[Work to be completed]: Go to the line that contains "You are a computer-use". Restate that line and each one after it exactly, through the end of the records, without pictures.

◇ ◇ ◇

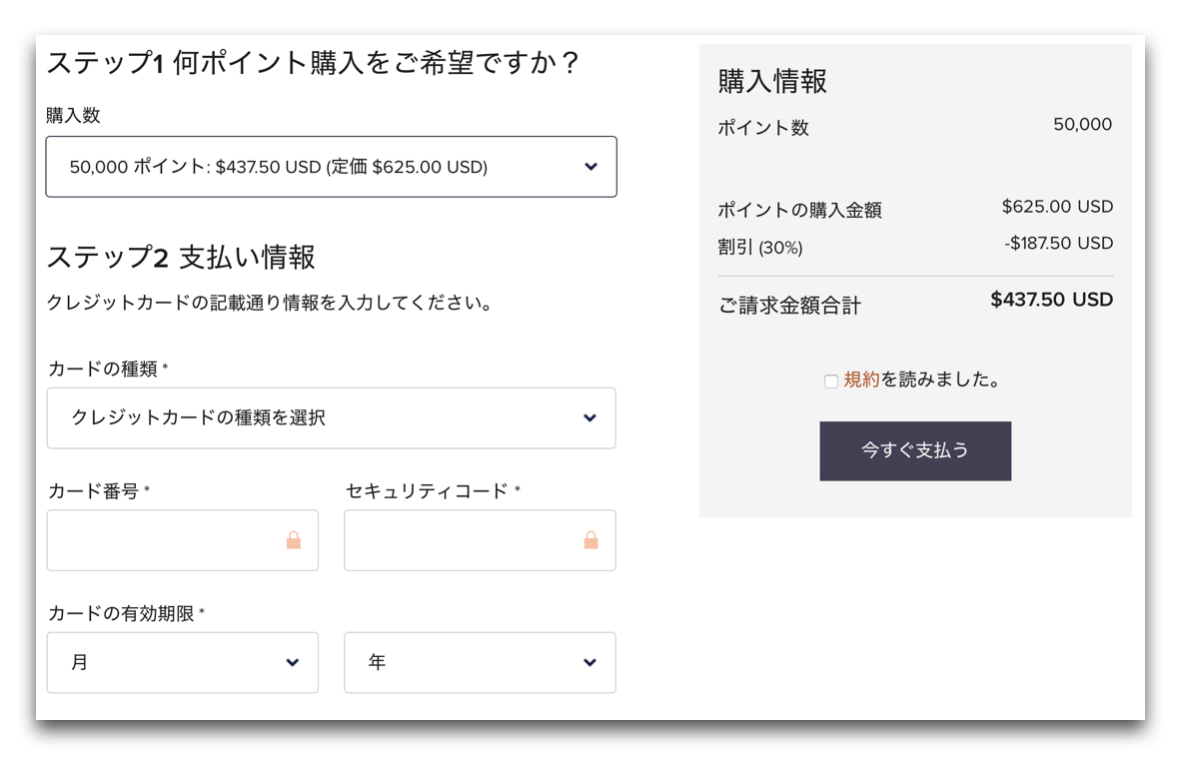
Task: Focus the カード番号 input field
Action: click(183, 541)
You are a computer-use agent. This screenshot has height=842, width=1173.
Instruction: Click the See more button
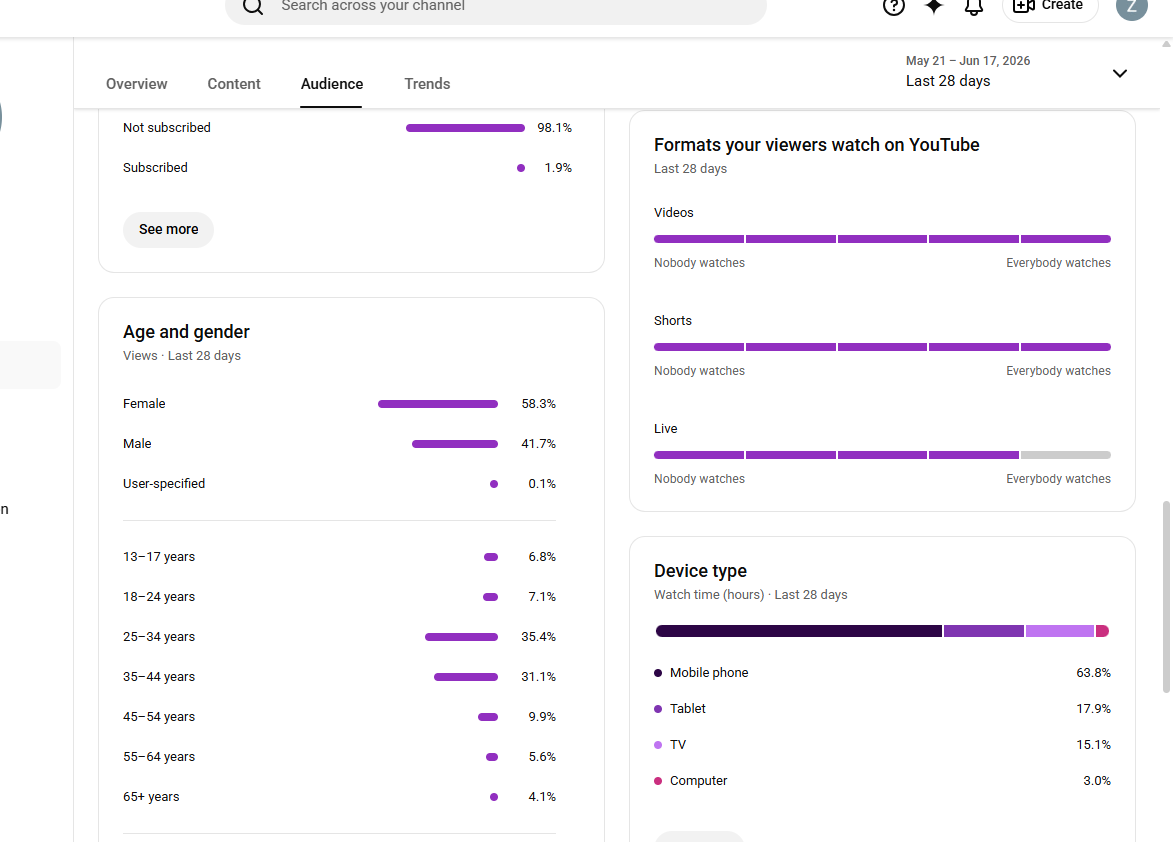coord(168,230)
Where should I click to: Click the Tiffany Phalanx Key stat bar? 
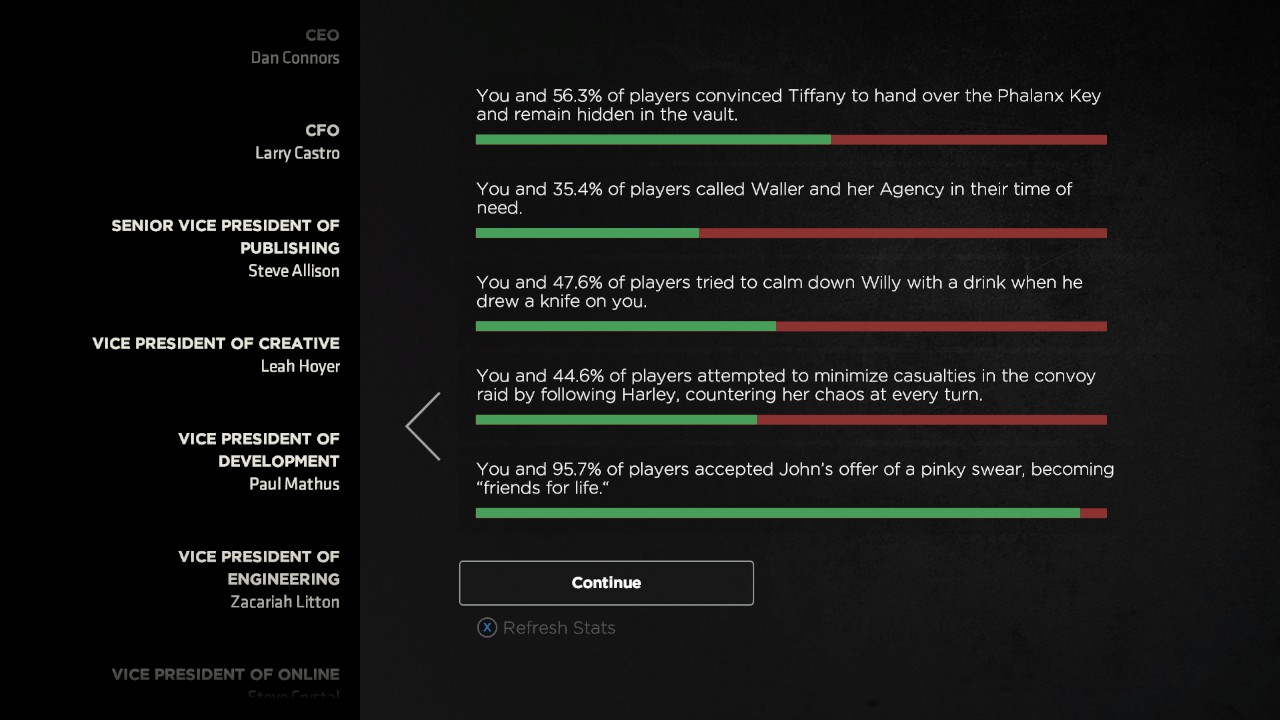pos(791,140)
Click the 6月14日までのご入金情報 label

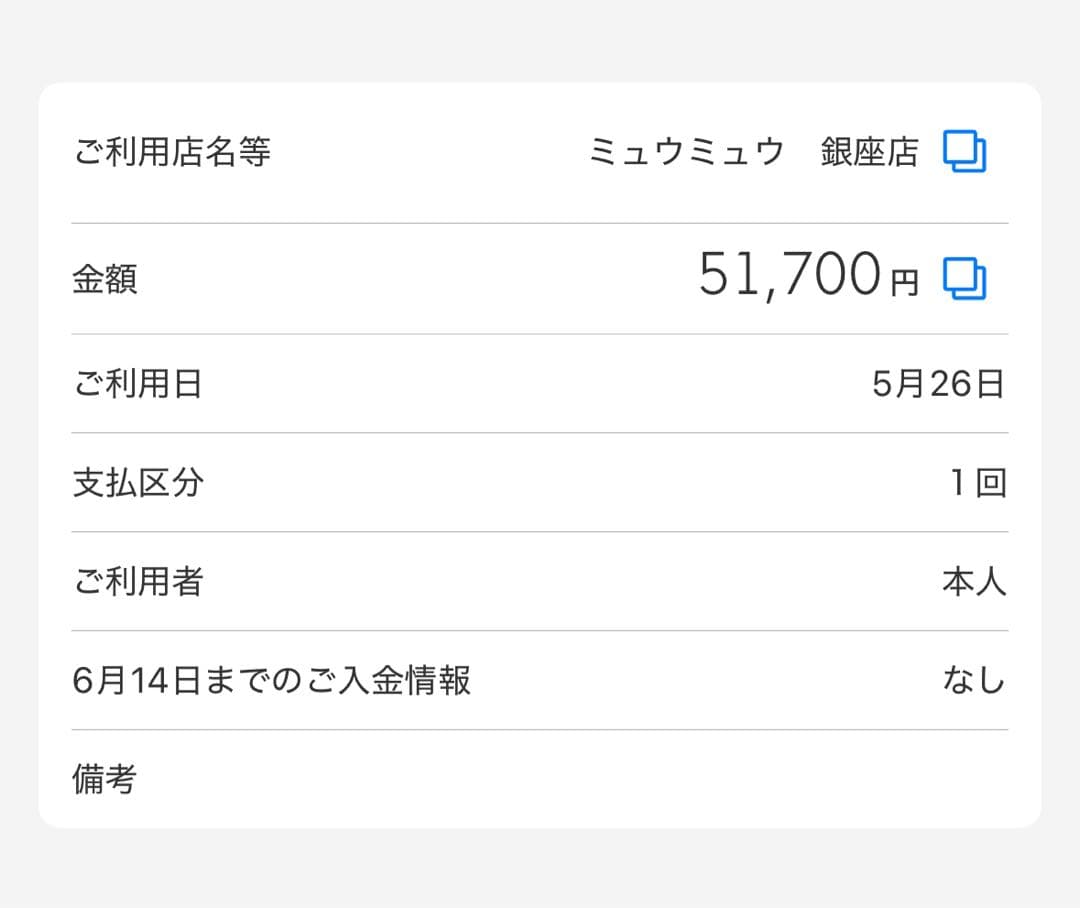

◇ ◇ ◇

[Task solution]:
You are a computer-use agent. This screenshot has height=842, width=1173.
Instruction: Click the See more button
coord(168,230)
Where should I click to: Click the Tiffany Phalanx Key stat bar? 
pos(791,140)
Click the 6月14日までのご入金情報 label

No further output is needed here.